We speak, you and I. Do we share? It is called sharing, there is a communion to it. There is supposed to be. That is the conversation, the sharing. Sharing is presented, it is said to be admirable. I've seen that and know it to be, it's right to share and have kindness.

But you walk down the street and there's a woman, or a man, and he says or she does that she needs a dollar, or he needs a cigarette, or they need you to listen to their story, they need a bus pass. You listen, but the story is stale from the last block, where you heard it before. You're petitioned, again and again for the same sorts of things. Soon you're out. Soon you are late, you have no money to get anywhere, no way to travel, and nothing to do while you wait. You're a beggar now and hopeful that the next person along will spare you a dollar, or a cigarette or a way home. And you think it's not the same with words and attention. You think you can talk forever and share and share. You demand sharing. Like a beggar. Or you refuse it like an asshole. Share yourself or your cigarettes, and it's foolish. The whole enterprise.

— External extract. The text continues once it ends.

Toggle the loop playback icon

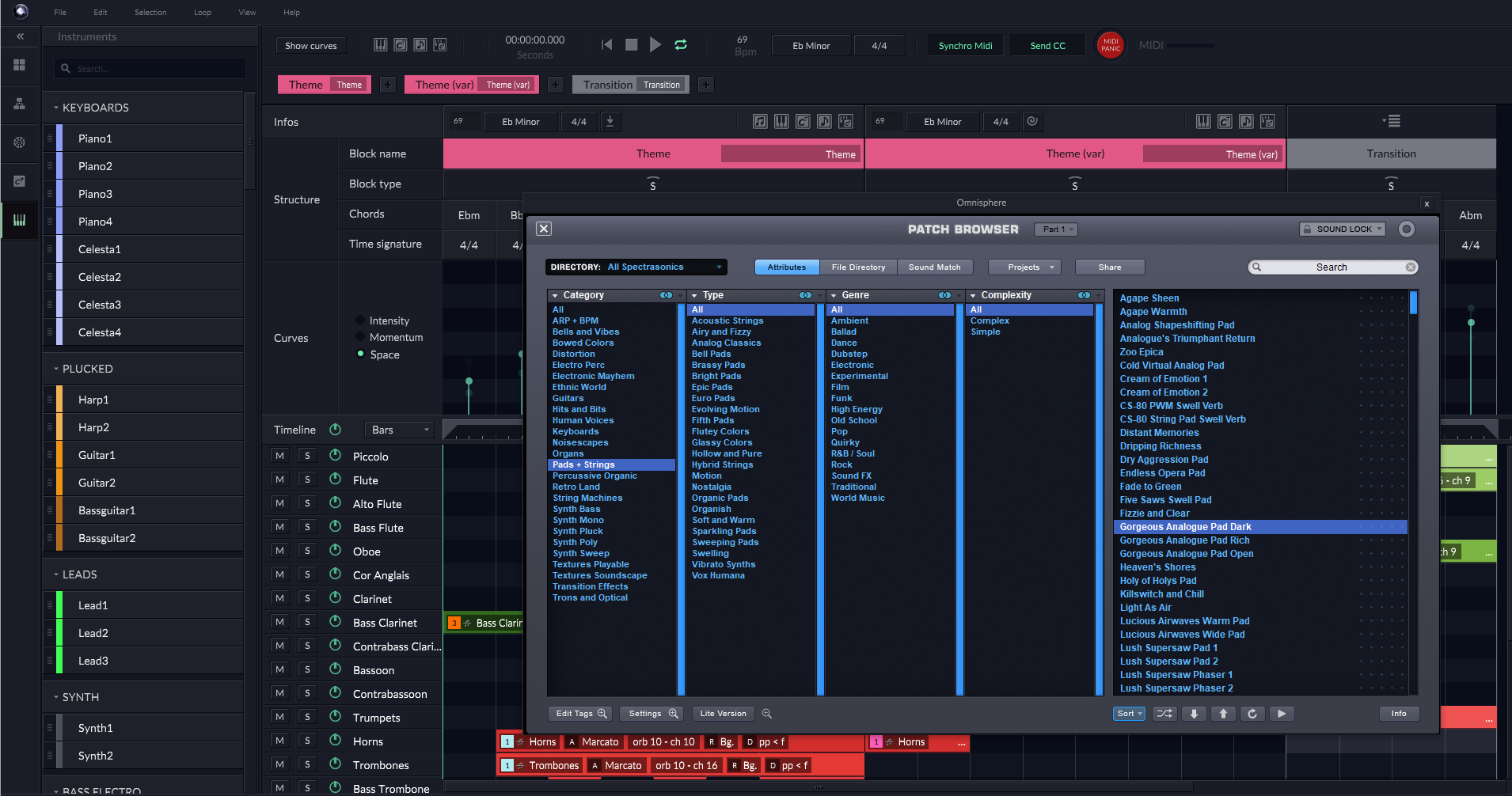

I've come to see, in the end, that there's a limit to me and boundaries inside myself, points beyond which no-one goes without taking something out of me when they go. There you have it though, the dangerous standoff between people - to put your hands on the hearts of each other and then the dare to see who will squeeze or let go first. And then, then, when you've done this a few times, you start to notice or fear that you'll not be able to do it again. Maybe what's left is just scraps or maybe it's defended by some inscrutable autonomic process. But the challenge can no longer be met, the things within you, that you are expected to share, they won't be or can't be.

And so you descend into tired analytics, having nothing of yourself left - like a library where the books have all been stolen.
gameplay 005

But then again. It is spring again or at last. There is a balm in the air that rides easy over your face and goes into you with that peculiar vivifying power. The sun is not eager to leave the sky and says purple farewells all through the western sky. The city seems at last an edifice and not a shelter and the things within you, within me seem to bloom again and are perhaps, at last ready to be restored.